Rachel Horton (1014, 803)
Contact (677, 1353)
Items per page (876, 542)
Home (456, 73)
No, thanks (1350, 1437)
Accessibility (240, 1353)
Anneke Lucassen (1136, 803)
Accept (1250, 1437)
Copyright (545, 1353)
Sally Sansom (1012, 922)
--
## [Exercise]
Output the records as a JSON list of strings, one string per line and no entries for blank lines.

## [Exercise output]
[
  "Rachel Horton (1014, 803)",
  "Contact (677, 1353)",
  "Items per page (876, 542)",
  "Home (456, 73)",
  "No, thanks (1350, 1437)",
  "Accessibility (240, 1353)",
  "Anneke Lucassen (1136, 803)",
  "Accept (1250, 1437)",
  "Copyright (545, 1353)",
  "Sally Sansom (1012, 922)"
]